[unable to retrieve full-text content] for many sites

How do I use these? I found most of the sites I want shows this error. for example:
https://www.kens5.com/article/news/local/police-standoff/273-7b2ee18d-0bfc-412d-a0bb-5240b8c9714c
https://www.kark.com/news/local-news/hot-springs-man-arrested-in-connection-to-sunday-morning-apartment-shooting/
https://www.easttexasmatters.com/crime/houston-man-arrested-in-nacogdoches-with-10-pounds-of-cocaine-two-stolen-guns/
https://13wham.com/news/local/sunday-night-shooting-in-rochester


do I need to change some config to do that? I am using the API calls to do it for now. So I need to host my own to make it work? Thanks!

Some of these sites appear to be blocking access to EU users and servers.

For developers we do offer a hosted Full-Text RSS service running on servers outside the EU: https://rapidapi.com/fivefilters/api/full-text-rss-us

If you’re running it yourself or are thinking about hosting it yourself, you should install Full-Text RSS on servers in the US or Canada and some of those access denied messages will go away.

Thank you very much. I am in US and will try your new endpoint. Quick question: usually what may cause the parsing failed? what’s the percentage of sites that block this server? If we host our own, is there some config we can use to enable more sites manually?
Thanks again!

There can be any number of reasons why we cannot extract content from a given web page. It might have to do with not being able to access the server (either because it’s down or because it blocks our request). It might be content that’s behind a paywall or a GDPR/cookie wall. It might be that we get a response but the way the content is presented results in bad article extraction.

In some cases we can get around these with site config files, but in others we simply can’t.

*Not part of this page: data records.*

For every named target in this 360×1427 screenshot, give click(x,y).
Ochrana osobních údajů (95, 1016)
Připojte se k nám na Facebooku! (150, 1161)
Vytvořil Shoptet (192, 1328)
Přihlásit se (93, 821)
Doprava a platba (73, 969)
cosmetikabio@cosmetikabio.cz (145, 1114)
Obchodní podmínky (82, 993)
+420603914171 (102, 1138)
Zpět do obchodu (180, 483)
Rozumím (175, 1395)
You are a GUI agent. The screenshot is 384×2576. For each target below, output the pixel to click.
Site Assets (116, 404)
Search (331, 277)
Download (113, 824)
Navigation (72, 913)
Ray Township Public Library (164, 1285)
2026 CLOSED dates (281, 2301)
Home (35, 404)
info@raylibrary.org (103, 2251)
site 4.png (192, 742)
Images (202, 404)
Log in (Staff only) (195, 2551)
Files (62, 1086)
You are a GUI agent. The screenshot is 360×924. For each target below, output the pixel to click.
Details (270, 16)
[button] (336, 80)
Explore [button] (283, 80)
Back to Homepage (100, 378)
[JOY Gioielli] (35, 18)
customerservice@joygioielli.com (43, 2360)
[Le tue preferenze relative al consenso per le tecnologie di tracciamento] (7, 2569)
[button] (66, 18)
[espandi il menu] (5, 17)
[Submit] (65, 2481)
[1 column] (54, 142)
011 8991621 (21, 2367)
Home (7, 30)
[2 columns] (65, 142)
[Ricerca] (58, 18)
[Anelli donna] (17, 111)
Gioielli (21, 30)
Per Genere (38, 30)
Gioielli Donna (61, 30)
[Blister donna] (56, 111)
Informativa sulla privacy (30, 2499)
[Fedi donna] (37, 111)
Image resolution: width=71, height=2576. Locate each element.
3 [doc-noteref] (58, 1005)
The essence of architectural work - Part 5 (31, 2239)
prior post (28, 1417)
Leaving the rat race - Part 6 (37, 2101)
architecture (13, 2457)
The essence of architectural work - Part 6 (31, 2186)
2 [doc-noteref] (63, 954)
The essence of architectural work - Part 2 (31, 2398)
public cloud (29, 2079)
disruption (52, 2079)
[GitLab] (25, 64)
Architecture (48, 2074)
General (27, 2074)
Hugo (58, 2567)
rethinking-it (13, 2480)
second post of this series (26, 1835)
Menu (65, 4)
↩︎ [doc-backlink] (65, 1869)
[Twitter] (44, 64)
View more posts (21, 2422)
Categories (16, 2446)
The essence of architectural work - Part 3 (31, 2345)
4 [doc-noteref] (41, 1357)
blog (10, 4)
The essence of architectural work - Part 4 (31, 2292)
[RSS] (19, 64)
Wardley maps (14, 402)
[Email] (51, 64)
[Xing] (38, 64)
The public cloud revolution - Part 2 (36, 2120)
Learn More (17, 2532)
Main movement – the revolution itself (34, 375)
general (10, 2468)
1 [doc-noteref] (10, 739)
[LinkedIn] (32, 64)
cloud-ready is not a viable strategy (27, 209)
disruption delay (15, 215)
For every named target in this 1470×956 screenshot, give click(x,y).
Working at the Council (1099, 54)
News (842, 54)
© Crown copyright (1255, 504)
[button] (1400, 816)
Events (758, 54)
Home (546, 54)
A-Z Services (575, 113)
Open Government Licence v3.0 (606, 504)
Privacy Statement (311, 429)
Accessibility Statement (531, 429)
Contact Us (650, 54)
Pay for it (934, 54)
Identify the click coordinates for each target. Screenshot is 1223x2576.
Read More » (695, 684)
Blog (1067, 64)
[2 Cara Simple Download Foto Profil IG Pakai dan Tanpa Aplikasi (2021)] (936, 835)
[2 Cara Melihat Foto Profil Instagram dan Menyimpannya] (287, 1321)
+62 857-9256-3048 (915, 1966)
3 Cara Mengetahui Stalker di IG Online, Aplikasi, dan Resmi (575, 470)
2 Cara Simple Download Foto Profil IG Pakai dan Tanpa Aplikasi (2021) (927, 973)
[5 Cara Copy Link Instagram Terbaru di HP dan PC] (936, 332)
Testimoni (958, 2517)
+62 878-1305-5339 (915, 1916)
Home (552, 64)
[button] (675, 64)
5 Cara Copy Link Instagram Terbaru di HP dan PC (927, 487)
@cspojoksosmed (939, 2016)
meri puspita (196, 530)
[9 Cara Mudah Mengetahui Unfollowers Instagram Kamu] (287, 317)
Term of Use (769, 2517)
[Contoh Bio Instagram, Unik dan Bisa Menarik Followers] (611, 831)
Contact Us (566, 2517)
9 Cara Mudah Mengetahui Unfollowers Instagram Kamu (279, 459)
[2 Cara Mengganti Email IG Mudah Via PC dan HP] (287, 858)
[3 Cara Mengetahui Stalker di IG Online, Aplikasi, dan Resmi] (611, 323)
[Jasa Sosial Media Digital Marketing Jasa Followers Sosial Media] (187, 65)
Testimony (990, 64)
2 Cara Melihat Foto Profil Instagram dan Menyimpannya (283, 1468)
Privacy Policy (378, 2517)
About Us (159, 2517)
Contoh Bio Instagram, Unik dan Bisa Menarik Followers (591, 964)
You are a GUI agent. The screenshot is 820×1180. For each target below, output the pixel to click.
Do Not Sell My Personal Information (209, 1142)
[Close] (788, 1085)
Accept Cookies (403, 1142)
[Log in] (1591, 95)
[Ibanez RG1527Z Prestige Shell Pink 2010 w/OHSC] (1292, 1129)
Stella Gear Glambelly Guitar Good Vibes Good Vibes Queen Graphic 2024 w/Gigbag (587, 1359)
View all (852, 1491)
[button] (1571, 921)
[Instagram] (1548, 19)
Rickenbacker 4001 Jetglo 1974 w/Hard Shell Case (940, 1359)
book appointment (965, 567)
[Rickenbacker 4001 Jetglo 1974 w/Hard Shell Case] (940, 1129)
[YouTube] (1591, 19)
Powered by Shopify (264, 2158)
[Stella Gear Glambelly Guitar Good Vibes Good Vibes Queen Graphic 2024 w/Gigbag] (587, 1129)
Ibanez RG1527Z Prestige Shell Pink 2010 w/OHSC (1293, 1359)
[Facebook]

We don’t have any numbers on who blocks the servers we use. In some of the examples above, where the site has chosen to block access to EU IPs, you should find that running the software on a US server will get you the content you need. But we encourage you test for yourself with sites that matter to you.

Thank you very much for the tips. I just purchased the self hosted version and hosted on my site successfully. I got one more question: when it get data for description and some other fields, it will truncate at certain length, showing dot dot dot at the end. And obviously the raw data is there and longer. Can I config to make that length longer instead of truncate?
Thanks!

We don’t currently let you set that in the config file, but if you open makefulltextfeed.php you’ll be able to search for the get_excerpt function. It’s set to use 55 words, which you can change by editing the function definition:

get_excerpt($text, $num_words=55, $more=null) {

We hope to move this number to the config file in a future release.